## Lines of data
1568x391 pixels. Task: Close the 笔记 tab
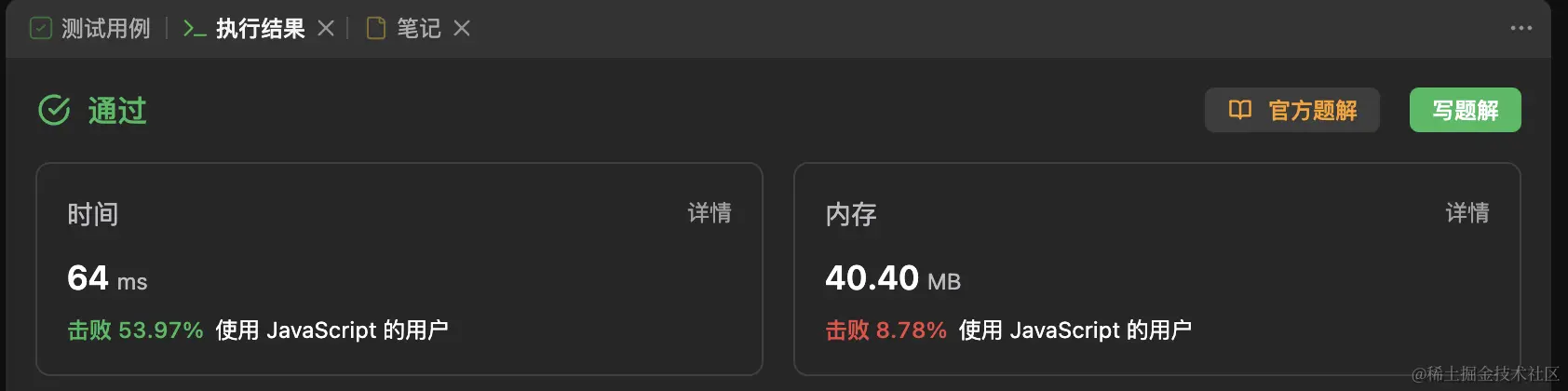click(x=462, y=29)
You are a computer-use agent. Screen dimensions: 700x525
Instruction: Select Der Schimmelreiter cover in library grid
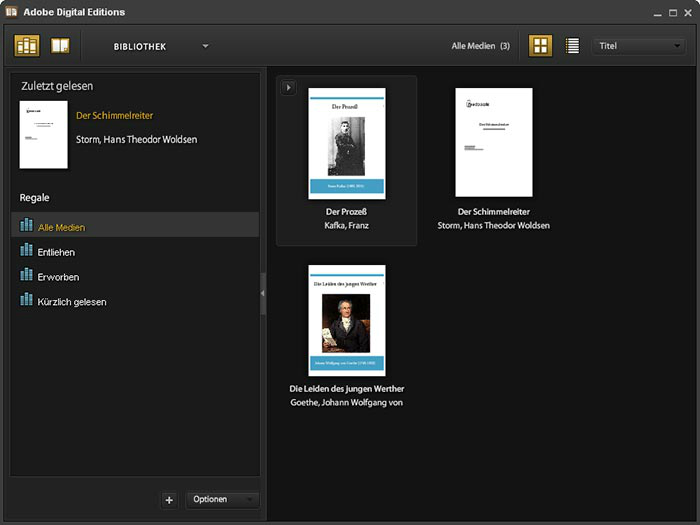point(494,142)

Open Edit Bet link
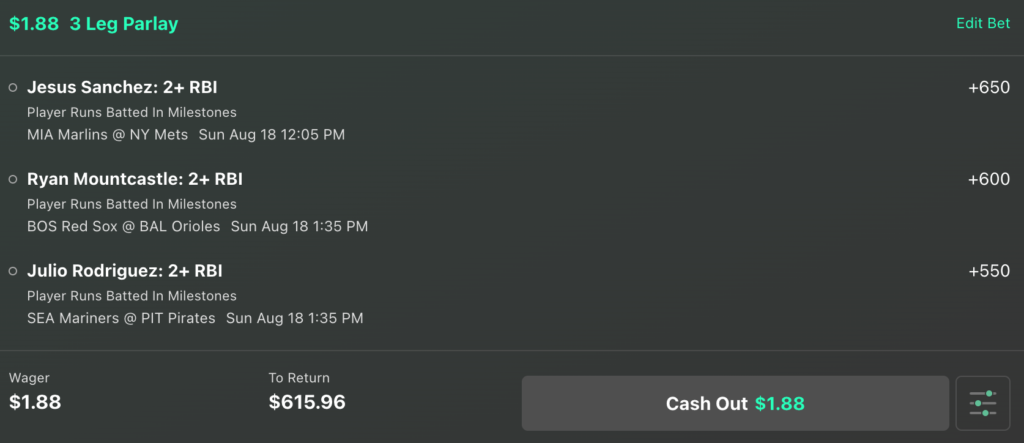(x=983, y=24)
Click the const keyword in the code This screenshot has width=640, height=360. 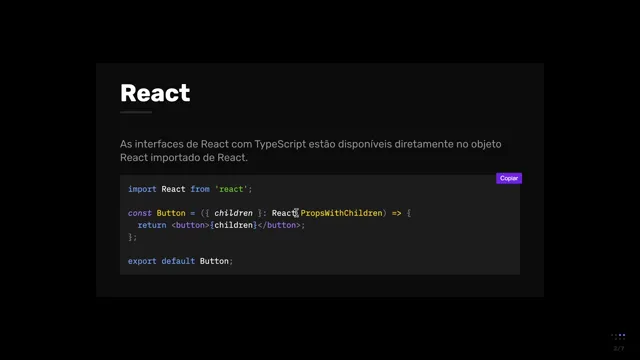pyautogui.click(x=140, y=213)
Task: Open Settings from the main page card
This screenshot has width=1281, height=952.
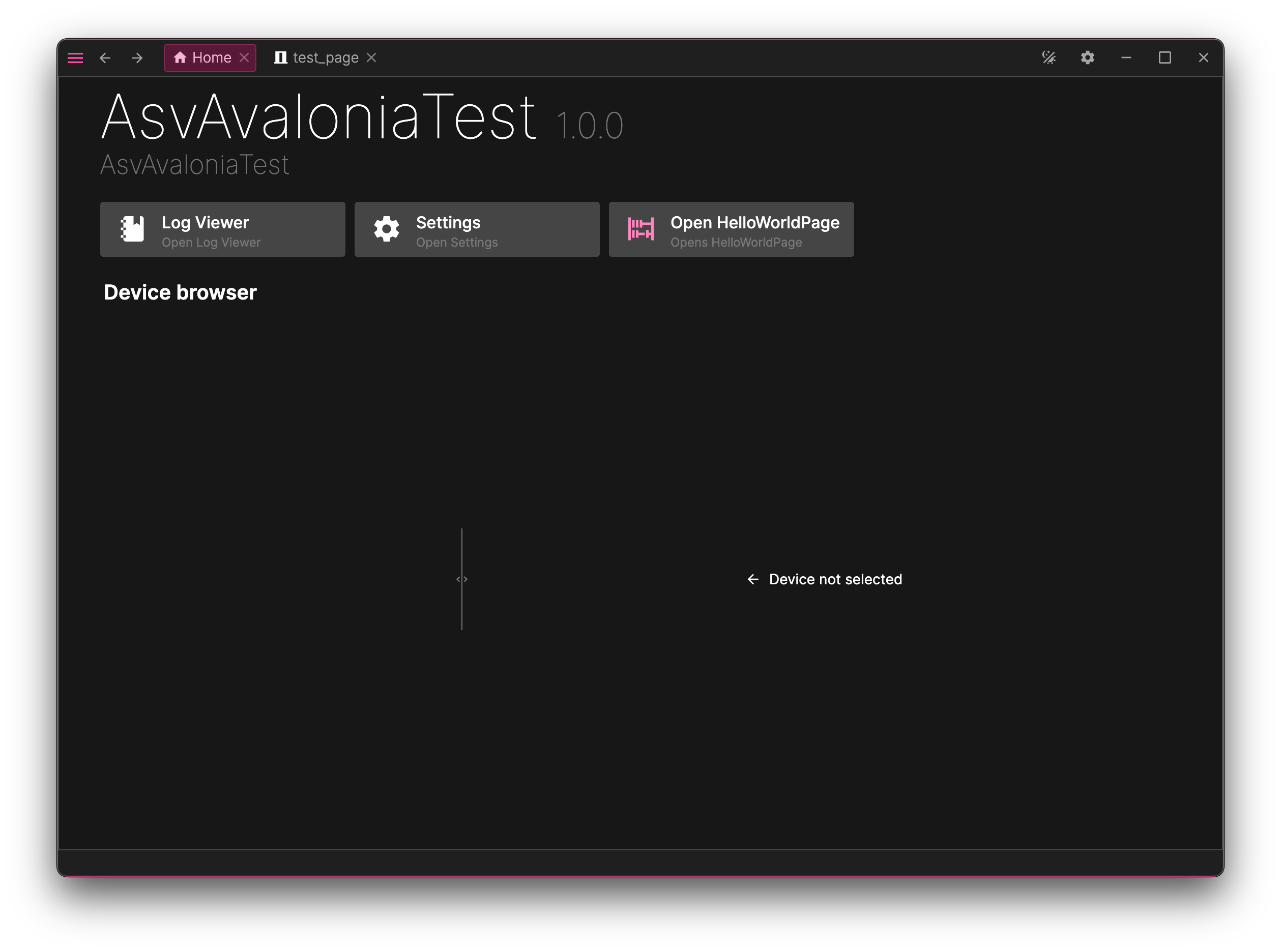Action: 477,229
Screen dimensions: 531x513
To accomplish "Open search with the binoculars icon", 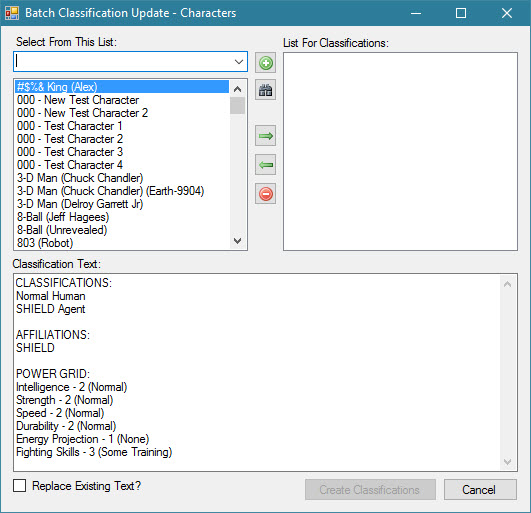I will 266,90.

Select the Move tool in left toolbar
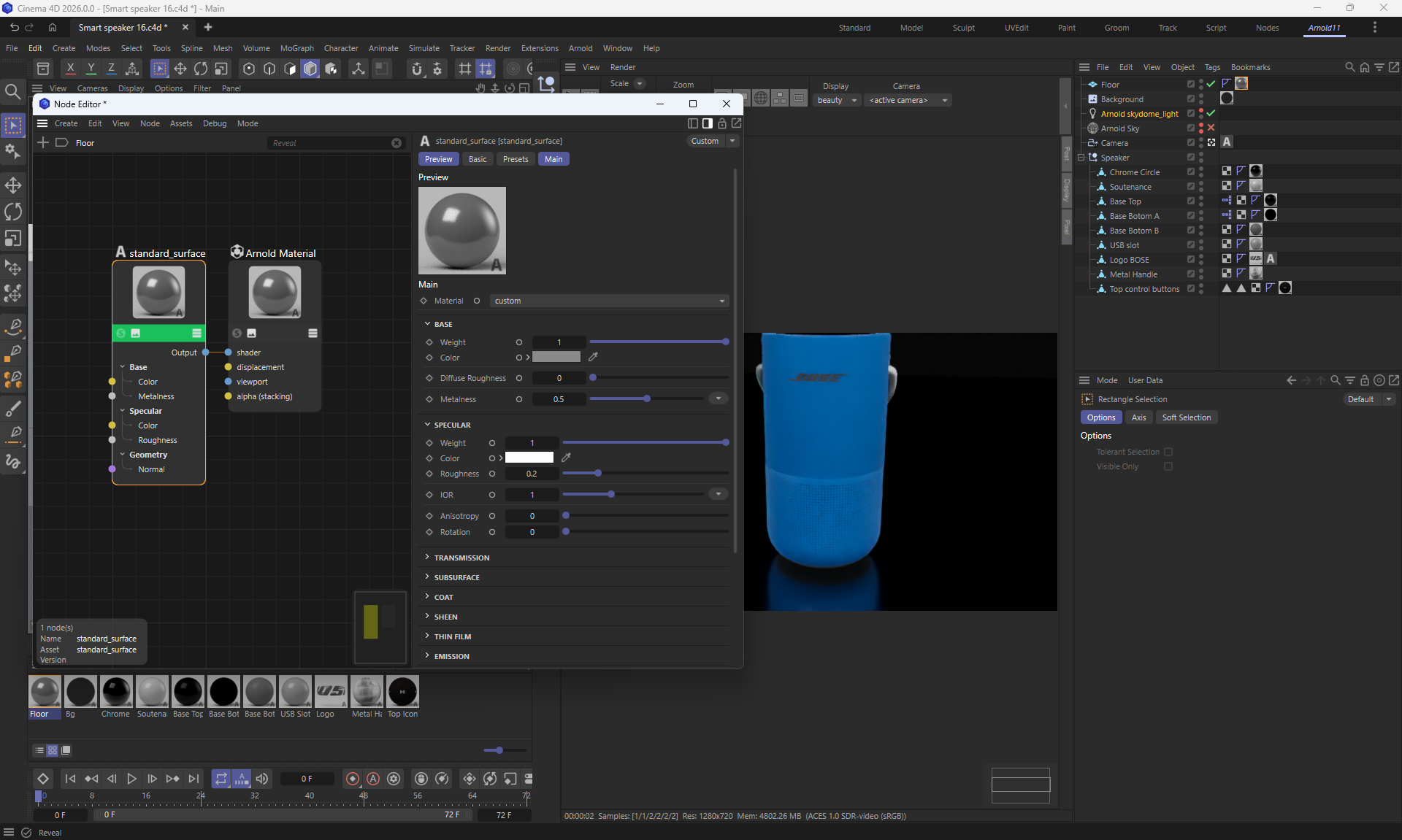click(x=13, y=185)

## YOUR INSTRUCTIONS
From the items above, pull out every line that contains the word "Select". Case counts.

## WRITTEN ANSWER
Instruction: Select Der Schimmelreiter cover in library grid
Select the Move tool in left toolbar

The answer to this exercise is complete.